We tried to stay calm in the face of chaos. Huddled under the staircase, I fixated my attention on my purple suitcase lying just outside our hiding spot.
He’ll see it. He’ll see it and he’ll know where we are. He’ll see it and he’ll kill us.
My heart thudded in chest and I tried to focus on my breathing. In and out. In and out. The woman next to me yelled at her husband to get lower, to hide better. Two young women clutched each other hands, crying quietly, whispering to each other in a language I didn’t understand. A man murmured nonsense to himself, clutched his eyes shut, prayed this wasn’t real. Everyone around me was a stranger, but suddenly we all shared something in common: in that moment, we all thought we were going to die.
When I was seven, I impressed my older cousin with my knowledge of guns. He was playing Call of Duty, mindlessly killing avatars on the screen, talking to someone on the other side through a headset. Feeling as if I were the third wheel between him and his controller, I tried to butt in, asking questions and giving suggestions about where to hide and whom to shoot next.
“Can you even name a gun?” he asked me, not intentionally rude, just a little bit annoyed.
“AK47?” I squeaked, knowing the name, from somewhere, somehow. I tugged at the hem of my grey and green Scooby Doo t-shirt nervously. My friends at school had just started lose interest with the Mystery Inc. gang, but I found myself trying to keep on solving mysteries with the talking Great Dane for as long as possible.
My cousin paused, smiled at me.
“Wow, most girls don’t know anything about guns.”
Feeling proud of myself, I rattled off more names: rifle, shotgun, Glock. I had heard them in books, movies, seen the names appear as my cousin picked out the gun for his next round of the video game. I didn’t know what they did, how they changed lives. And neither did my cousin, who at 11 years old felt completely disconnected from the action he was committing through a controller, on a screen. After all, are you really affected by murder if the person on the other side doesn’t seem real?

Exercise set:
1. In the essay, what did the narrator wear at age seven?
2. Reproduce the passage of the essay starting at "My heart thudded" and ending at "going to die.".

Data rows:
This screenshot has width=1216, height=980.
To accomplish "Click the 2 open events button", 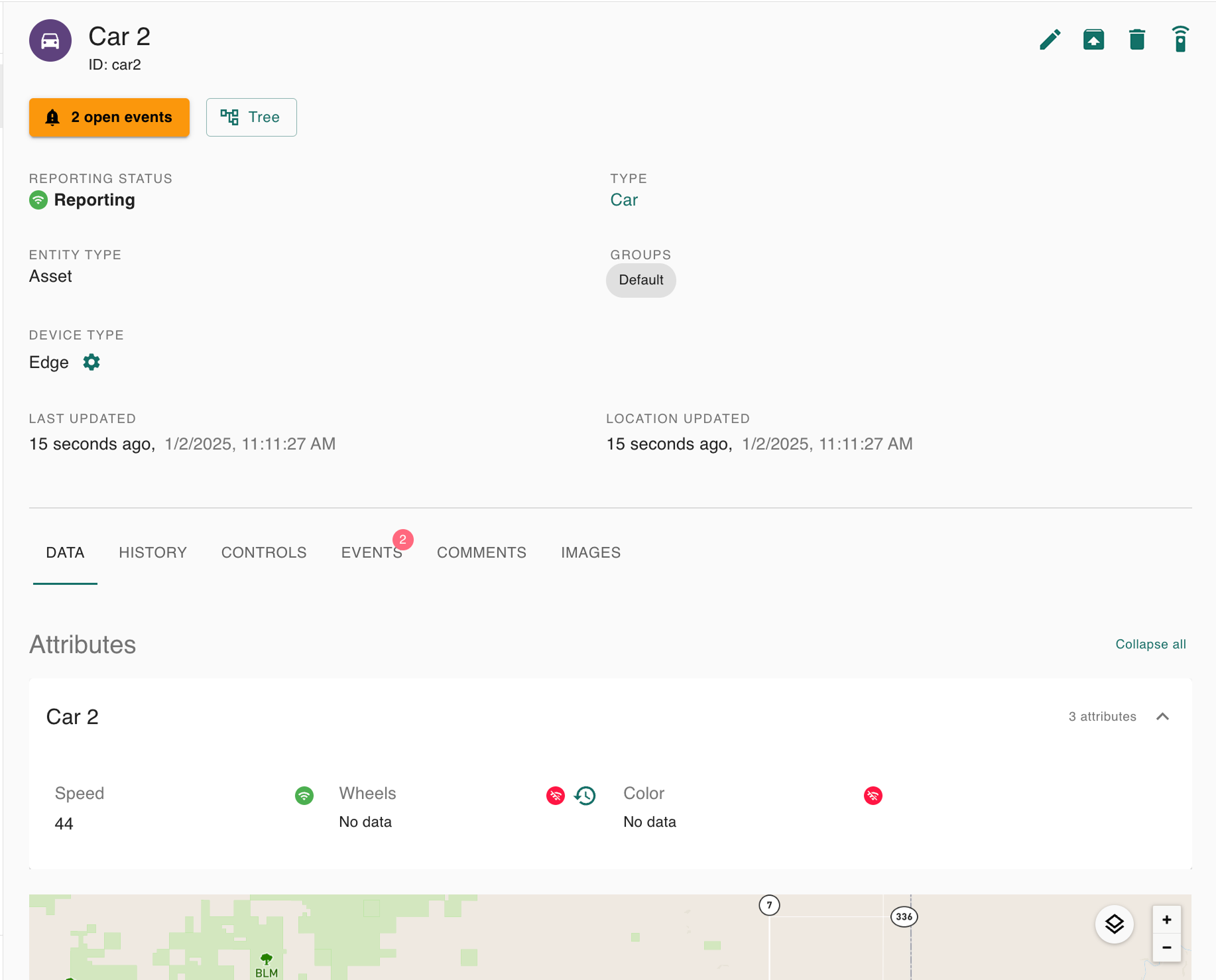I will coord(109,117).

--

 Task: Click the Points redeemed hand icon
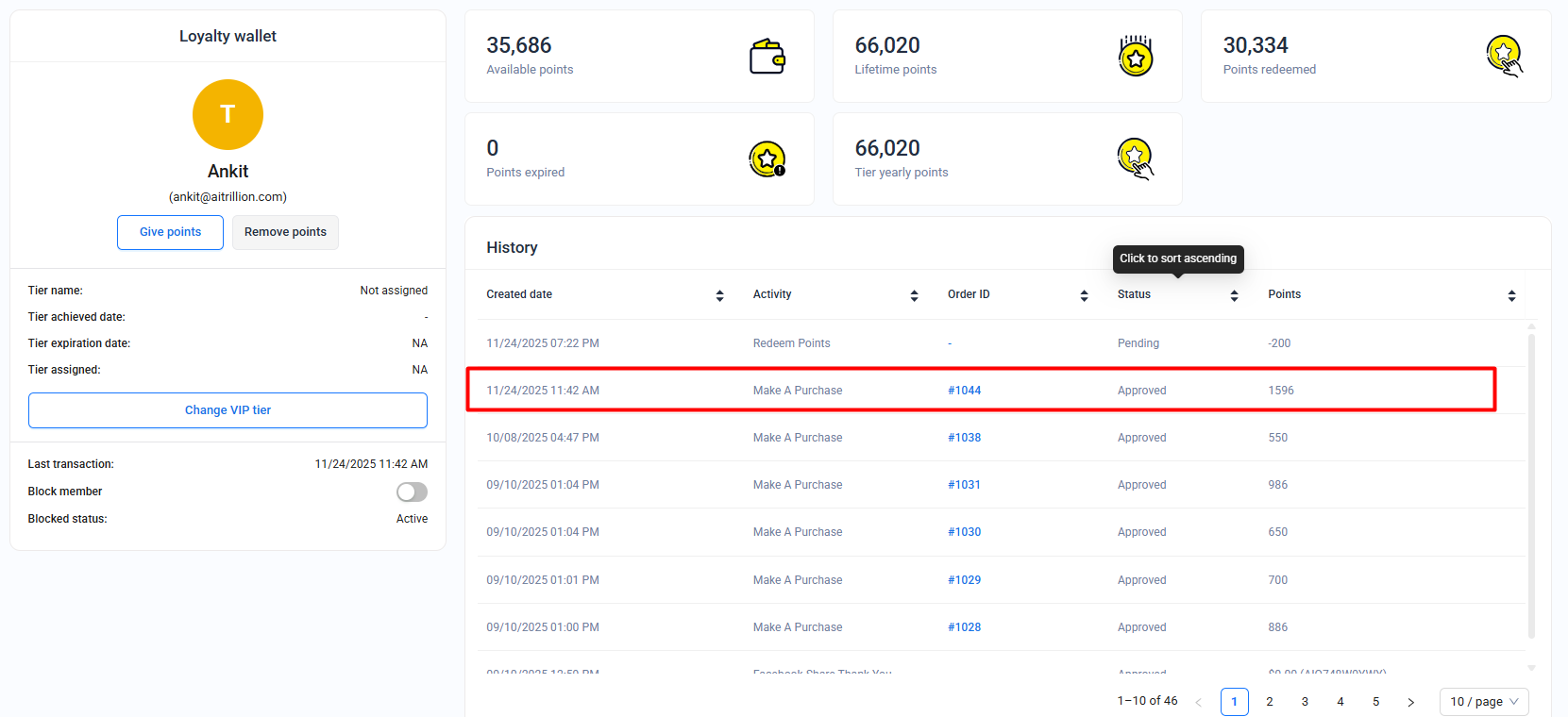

Worked answers:
1. A grey and green Scooby Doo t-shirt.

2.
My heart thudded in chest and I tried to focus on my breathing. In and out. In and out. The woman next to me yelled at her husband to get lower, to hide better. Two young women clutched each other hands, crying quietly, whispering to each other in a language I didn’t understand. A man murmured nonsense to himself, clutched his eyes shut, prayed this wasn’t real. Everyone around me was a stranger, but suddenly we all shared something in common: in that moment, we all thought we were going to die.